I have a table with a field A where each entry is a fixed length array A of integers (say length=1000). I want to know how to convert it into 1000 columns, with column name given by index_i, for i=0,1,2,...,999, and each element is the corresponding integer. I can have it done by something like
A[OFFSET(0)] as index_0,
A[OFFSET(1)] as index_1
A[OFFSET(2)] as index_2,
A[OFFSET(3)] as index_3,
A[OFFSET(4)] as index_4,
...
A[OFFSET(999)] as index_999,
I want to know what would be an elegant way of doing this. thanks!
The first thing to say is that, sadly, this is going to be much more complicated than most people expect. It can be conceptually easier to pass the values into a scripting language (e.g. Python) and work there, but clearly keeping things inside BigQuery is going to be much more performant. So here is an approach.
Cross-joining to turn array fields into long-format tables
I think the first thing you're going to want to do is get the values out of the arrays and into rows.
Typically in BigQuery this is accomplished using CROSS JOIN. The syntax is a tad unintuitive:
WITH raw AS (
SELECT "A" AS name, [1,2,3,4,5] AS a
UNION ALL
SELECT "B" AS name, [5,4,3,2,1] AS a
),
long_format AS (
SELECT name, vals
FROM raw
CROSS JOIN UNNEST(raw.a) AS vals
)
SELECT * FROM long_format
UNNEST(raw.a) is taking those arrays of values and turning each array into a set of (five) rows, every single one of which is then joined to the corresponding value of name (the definition of a CROSS JOIN). In this way we can 'unwrap' a table with an array field.
This will yields results like
name | vals
-------------
A | 1
A | 2
A | 3
A | 4
A | 5
B | 5
B | 4
B | 3
B | 2
B | 1
Confusingly, there is a shorthand for this syntax in which CROSS JOIN is replaced with a simple comma:
WITH raw AS (
SELECT "A" AS name, [1,2,3,4,5] AS a
UNION ALL
SELECT "B" AS name, [5,4,3,2,1] AS a
),
long_format AS (
SELECT name, vals
FROM raw, UNNEST(raw.a) AS vals
)
SELECT * FROM long_format
This is more compact but may be confusing if you haven't seen it before.

Jobs
- 1) In the BigQuery thread, rewrite the passage starting at "The first thing to" and ending at "is an approach.", changing "Python" to "R".
- 2) Translate this sentence from the BigQuery thread into Spanish: "I think the first thing you're going to want to do is get the values out of the arrays and into rows."
- 3) Answer these questions using the BigQuery thread.
(a) What array length does the asker give as an example?
(b) In the shorthand syntax, what replaces CROSS JOIN?
(c) In the example, how many rows is each array turned into?

Dataset excerpts
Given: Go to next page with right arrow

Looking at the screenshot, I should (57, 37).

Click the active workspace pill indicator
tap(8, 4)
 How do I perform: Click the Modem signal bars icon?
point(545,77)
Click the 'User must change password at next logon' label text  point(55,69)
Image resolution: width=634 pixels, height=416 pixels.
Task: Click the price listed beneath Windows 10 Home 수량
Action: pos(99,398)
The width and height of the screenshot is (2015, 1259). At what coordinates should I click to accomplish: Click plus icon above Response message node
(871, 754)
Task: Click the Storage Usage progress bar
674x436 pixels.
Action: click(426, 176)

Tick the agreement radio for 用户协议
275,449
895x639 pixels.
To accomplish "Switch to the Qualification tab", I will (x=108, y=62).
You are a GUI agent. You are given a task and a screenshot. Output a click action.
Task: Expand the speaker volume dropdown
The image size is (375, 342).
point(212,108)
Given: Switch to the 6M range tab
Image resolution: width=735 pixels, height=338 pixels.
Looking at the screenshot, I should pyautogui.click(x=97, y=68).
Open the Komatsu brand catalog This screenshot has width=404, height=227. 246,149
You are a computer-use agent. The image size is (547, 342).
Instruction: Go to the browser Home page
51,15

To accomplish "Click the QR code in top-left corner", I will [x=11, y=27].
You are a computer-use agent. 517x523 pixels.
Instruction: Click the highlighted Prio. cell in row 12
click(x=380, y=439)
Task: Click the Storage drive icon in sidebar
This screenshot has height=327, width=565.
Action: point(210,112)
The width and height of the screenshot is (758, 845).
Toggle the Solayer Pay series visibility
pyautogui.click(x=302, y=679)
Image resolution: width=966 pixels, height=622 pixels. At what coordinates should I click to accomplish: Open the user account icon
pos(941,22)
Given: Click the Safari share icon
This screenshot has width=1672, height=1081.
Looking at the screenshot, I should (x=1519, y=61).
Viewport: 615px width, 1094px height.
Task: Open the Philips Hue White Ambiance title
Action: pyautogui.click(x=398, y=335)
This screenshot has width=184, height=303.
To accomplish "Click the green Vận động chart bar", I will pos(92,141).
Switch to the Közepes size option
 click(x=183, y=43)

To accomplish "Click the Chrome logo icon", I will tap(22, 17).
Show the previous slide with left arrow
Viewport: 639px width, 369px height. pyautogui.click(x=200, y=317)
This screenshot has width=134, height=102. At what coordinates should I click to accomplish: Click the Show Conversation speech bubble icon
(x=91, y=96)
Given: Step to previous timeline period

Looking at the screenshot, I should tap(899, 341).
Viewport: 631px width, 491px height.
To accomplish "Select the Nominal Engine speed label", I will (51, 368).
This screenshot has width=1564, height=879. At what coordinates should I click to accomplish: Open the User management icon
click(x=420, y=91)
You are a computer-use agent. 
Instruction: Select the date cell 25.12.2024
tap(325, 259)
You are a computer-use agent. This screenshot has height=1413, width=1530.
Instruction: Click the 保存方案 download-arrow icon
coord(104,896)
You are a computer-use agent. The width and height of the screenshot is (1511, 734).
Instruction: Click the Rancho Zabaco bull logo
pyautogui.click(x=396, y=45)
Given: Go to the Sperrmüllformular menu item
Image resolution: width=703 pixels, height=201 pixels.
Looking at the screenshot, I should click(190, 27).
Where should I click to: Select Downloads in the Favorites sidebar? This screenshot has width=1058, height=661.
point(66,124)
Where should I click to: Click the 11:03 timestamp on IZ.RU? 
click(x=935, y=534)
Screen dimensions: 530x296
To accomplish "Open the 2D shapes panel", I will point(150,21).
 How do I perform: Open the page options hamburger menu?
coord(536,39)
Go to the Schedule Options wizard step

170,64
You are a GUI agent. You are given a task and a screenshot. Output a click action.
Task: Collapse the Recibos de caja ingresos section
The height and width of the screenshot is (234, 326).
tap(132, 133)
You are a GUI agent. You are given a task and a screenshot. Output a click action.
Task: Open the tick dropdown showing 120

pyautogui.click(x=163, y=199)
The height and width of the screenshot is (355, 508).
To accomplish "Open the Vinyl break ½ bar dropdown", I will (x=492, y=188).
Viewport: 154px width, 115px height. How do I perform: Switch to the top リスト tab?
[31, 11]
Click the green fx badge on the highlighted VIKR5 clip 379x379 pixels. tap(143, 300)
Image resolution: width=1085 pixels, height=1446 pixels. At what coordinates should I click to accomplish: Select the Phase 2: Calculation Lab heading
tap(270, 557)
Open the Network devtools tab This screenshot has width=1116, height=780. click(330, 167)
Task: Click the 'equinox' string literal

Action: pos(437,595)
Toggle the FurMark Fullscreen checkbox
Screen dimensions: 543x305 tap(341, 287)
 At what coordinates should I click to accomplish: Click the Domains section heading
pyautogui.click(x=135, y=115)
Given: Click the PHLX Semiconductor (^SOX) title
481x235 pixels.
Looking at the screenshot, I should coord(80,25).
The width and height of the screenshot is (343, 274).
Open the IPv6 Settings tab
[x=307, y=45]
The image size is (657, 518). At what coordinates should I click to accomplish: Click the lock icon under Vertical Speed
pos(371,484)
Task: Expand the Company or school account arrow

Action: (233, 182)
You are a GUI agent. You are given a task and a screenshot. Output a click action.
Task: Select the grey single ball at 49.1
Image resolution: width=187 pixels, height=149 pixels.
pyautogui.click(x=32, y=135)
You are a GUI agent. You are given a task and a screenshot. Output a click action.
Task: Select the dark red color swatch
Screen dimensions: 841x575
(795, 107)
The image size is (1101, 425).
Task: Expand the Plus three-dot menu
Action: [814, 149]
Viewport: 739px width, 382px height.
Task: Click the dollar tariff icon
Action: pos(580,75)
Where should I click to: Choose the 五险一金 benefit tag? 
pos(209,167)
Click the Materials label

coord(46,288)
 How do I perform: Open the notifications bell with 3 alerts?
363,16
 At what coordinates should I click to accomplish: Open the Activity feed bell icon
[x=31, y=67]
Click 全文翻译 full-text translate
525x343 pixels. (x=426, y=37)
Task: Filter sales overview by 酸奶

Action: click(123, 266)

Solutions by task
- 1)
The first thing to say is that, sadly, this is going to be much more complicated than most people expect. It can be conceptually easier to pass the values into a scripting language (e.g. R) and work there, but clearly keeping things inside BigQuery is going to be much more performant. So here is an approach.

- 2) Creo que lo primero que vas a querer hacer es sacar los valores de los arreglos y pasarlos a filas.

- 3)
(a) 1000
(b) A simple comma
(c) Five